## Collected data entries

BEGIN

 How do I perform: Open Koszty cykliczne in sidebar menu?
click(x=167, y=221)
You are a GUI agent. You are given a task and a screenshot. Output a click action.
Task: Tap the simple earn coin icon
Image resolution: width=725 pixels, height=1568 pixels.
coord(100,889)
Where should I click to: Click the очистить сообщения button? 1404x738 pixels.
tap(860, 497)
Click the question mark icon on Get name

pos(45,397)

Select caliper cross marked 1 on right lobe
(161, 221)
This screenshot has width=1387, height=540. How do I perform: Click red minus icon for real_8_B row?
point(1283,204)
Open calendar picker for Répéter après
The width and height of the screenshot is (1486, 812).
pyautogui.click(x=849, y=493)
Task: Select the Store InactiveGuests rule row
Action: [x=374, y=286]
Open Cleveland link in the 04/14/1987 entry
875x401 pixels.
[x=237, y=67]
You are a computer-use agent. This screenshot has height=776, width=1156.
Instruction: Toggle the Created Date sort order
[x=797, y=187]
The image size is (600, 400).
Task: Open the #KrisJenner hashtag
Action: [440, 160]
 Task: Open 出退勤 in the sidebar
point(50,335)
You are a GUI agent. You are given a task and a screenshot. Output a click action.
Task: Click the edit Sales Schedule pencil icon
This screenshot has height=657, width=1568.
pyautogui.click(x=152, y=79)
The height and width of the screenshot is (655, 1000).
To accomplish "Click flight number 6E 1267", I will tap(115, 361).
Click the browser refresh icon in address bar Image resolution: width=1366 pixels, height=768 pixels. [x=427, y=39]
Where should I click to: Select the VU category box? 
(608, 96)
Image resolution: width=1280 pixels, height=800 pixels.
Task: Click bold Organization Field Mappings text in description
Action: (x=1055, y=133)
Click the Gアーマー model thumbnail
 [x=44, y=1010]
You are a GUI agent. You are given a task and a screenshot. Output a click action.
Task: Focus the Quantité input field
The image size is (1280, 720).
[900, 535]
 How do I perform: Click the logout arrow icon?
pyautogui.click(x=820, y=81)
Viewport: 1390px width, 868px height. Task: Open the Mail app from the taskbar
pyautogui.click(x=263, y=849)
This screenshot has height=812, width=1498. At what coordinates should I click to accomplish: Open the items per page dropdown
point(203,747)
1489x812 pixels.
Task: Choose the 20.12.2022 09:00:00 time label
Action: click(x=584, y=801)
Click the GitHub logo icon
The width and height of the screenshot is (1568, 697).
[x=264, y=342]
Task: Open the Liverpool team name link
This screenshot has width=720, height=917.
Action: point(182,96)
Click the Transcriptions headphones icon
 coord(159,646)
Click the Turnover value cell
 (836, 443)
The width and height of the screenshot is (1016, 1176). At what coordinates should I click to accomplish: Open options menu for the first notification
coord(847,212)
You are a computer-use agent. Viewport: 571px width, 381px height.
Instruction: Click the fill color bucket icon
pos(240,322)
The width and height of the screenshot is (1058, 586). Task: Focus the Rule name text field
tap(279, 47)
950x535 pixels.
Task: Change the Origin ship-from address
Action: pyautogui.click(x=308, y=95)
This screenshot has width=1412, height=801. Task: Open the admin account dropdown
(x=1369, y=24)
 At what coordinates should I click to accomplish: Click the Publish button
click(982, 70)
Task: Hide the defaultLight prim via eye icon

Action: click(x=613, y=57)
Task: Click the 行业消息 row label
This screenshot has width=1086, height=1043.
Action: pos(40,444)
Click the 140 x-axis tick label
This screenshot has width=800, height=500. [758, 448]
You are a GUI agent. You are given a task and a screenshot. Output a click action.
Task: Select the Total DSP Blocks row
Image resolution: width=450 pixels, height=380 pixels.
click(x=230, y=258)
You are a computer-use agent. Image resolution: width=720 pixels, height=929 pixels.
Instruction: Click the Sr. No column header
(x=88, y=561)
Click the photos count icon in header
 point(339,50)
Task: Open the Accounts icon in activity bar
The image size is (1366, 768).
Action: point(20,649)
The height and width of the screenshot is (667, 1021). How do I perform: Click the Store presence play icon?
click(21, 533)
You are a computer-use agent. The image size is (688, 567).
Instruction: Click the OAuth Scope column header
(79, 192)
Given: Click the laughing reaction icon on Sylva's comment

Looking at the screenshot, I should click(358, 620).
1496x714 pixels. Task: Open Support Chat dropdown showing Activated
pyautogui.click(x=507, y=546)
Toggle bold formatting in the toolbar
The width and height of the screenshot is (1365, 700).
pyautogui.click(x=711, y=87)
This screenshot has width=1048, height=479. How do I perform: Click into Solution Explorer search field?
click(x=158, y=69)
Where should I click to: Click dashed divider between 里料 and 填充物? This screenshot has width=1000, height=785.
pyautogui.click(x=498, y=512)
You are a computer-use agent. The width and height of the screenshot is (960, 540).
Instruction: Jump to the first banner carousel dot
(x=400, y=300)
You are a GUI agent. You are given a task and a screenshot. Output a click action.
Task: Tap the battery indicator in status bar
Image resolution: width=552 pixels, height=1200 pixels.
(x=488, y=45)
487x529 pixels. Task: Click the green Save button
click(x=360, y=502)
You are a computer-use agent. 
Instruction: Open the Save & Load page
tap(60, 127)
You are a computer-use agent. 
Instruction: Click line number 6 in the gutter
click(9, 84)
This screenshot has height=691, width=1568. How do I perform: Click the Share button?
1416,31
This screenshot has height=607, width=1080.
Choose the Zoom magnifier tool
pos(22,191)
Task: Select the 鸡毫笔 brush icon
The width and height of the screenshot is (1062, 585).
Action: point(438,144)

END

## WORK TO BE COMPLETED
Copy the data. Make sure every line matches exactly.

## RESULT OF THIS EXERCISE
 How do I perform: Open Koszty cykliczne in sidebar menu?
click(x=167, y=221)
You are a GUI agent. You are given a task and a screenshot. Output a click action.
Task: Tap the simple earn coin icon
Image resolution: width=725 pixels, height=1568 pixels.
coord(100,889)
Where should I click to: Click the очистить сообщения button? 1404x738 pixels.
tap(860, 497)
Click the question mark icon on Get name

pos(45,397)

Select caliper cross marked 1 on right lobe
(161, 221)
This screenshot has width=1387, height=540. How do I perform: Click red minus icon for real_8_B row?
point(1283,204)
Open calendar picker for Répéter après
The width and height of the screenshot is (1486, 812).
pyautogui.click(x=849, y=493)
Task: Select the Store InactiveGuests rule row
Action: [x=374, y=286]
Open Cleveland link in the 04/14/1987 entry
875x401 pixels.
[x=237, y=67]
You are a computer-use agent. This screenshot has height=776, width=1156.
Instruction: Toggle the Created Date sort order
[x=797, y=187]
The image size is (600, 400).
Task: Open the #KrisJenner hashtag
Action: [440, 160]
 Task: Open 出退勤 in the sidebar
point(50,335)
You are a GUI agent. You are given a task and a screenshot. Output a click action.
Task: Click the edit Sales Schedule pencil icon
This screenshot has height=657, width=1568.
pyautogui.click(x=152, y=79)
The height and width of the screenshot is (655, 1000).
To accomplish "Click flight number 6E 1267", I will tap(115, 361).
Click the browser refresh icon in address bar Image resolution: width=1366 pixels, height=768 pixels. [x=427, y=39]
Where should I click to: Select the VU category box? 
(608, 96)
Image resolution: width=1280 pixels, height=800 pixels.
Task: Click bold Organization Field Mappings text in description
Action: (x=1055, y=133)
Click the Gアーマー model thumbnail
 [x=44, y=1010]
You are a GUI agent. You are given a task and a screenshot. Output a click action.
Task: Focus the Quantité input field
The image size is (1280, 720).
[900, 535]
 How do I perform: Click the logout arrow icon?
pyautogui.click(x=820, y=81)
Viewport: 1390px width, 868px height. Task: Open the Mail app from the taskbar
pyautogui.click(x=263, y=849)
This screenshot has height=812, width=1498. At what coordinates should I click to accomplish: Open the items per page dropdown
point(203,747)
1489x812 pixels.
Task: Choose the 20.12.2022 09:00:00 time label
Action: click(x=584, y=801)
Click the GitHub logo icon
The width and height of the screenshot is (1568, 697).
[x=264, y=342]
Task: Open the Liverpool team name link
This screenshot has width=720, height=917.
Action: point(182,96)
Click the Transcriptions headphones icon
 coord(159,646)
Click the Turnover value cell
 (836, 443)
The width and height of the screenshot is (1016, 1176). At what coordinates should I click to accomplish: Open options menu for the first notification
coord(847,212)
You are a computer-use agent. Viewport: 571px width, 381px height.
Instruction: Click the fill color bucket icon
pos(240,322)
The width and height of the screenshot is (1058, 586). Task: Focus the Rule name text field
tap(279, 47)
950x535 pixels.
Task: Change the Origin ship-from address
Action: pyautogui.click(x=308, y=95)
This screenshot has width=1412, height=801. Task: Open the admin account dropdown
(x=1369, y=24)
 At what coordinates should I click to accomplish: Click the Publish button
click(982, 70)
Task: Hide the defaultLight prim via eye icon

Action: click(x=613, y=57)
Task: Click the 行业消息 row label
This screenshot has width=1086, height=1043.
Action: pos(40,444)
Click the 140 x-axis tick label
This screenshot has width=800, height=500. [758, 448]
You are a GUI agent. You are given a task and a screenshot. Output a click action.
Task: Select the Total DSP Blocks row
Image resolution: width=450 pixels, height=380 pixels.
click(x=230, y=258)
You are a computer-use agent. Image resolution: width=720 pixels, height=929 pixels.
Instruction: Click the Sr. No column header
(x=88, y=561)
Click the photos count icon in header
 point(339,50)
Task: Open the Accounts icon in activity bar
The image size is (1366, 768).
Action: point(20,649)
The height and width of the screenshot is (667, 1021). How do I perform: Click the Store presence play icon?
click(21, 533)
You are a computer-use agent. The image size is (688, 567).
Instruction: Click the OAuth Scope column header
(79, 192)
Given: Click the laughing reaction icon on Sylva's comment

Looking at the screenshot, I should click(358, 620).
1496x714 pixels. Task: Open Support Chat dropdown showing Activated
pyautogui.click(x=507, y=546)
Toggle bold formatting in the toolbar
The width and height of the screenshot is (1365, 700).
pyautogui.click(x=711, y=87)
This screenshot has width=1048, height=479. How do I perform: Click into Solution Explorer search field?
click(x=158, y=69)
Where should I click to: Click dashed divider between 里料 and 填充物? This screenshot has width=1000, height=785.
pyautogui.click(x=498, y=512)
You are a computer-use agent. The width and height of the screenshot is (960, 540).
Instruction: Jump to the first banner carousel dot
(x=400, y=300)
You are a GUI agent. You are given a task and a screenshot. Output a click action.
Task: Tap the battery indicator in status bar
Image resolution: width=552 pixels, height=1200 pixels.
(x=488, y=45)
487x529 pixels. Task: Click the green Save button
click(x=360, y=502)
You are a computer-use agent. 
Instruction: Open the Save & Load page
tap(60, 127)
You are a computer-use agent. 
Instruction: Click line number 6 in the gutter
click(9, 84)
This screenshot has height=691, width=1568. How do I perform: Click the Share button?
1416,31
This screenshot has height=607, width=1080.
Choose the Zoom magnifier tool
pos(22,191)
Task: Select the 鸡毫笔 brush icon
The width and height of the screenshot is (1062, 585).
Action: point(438,144)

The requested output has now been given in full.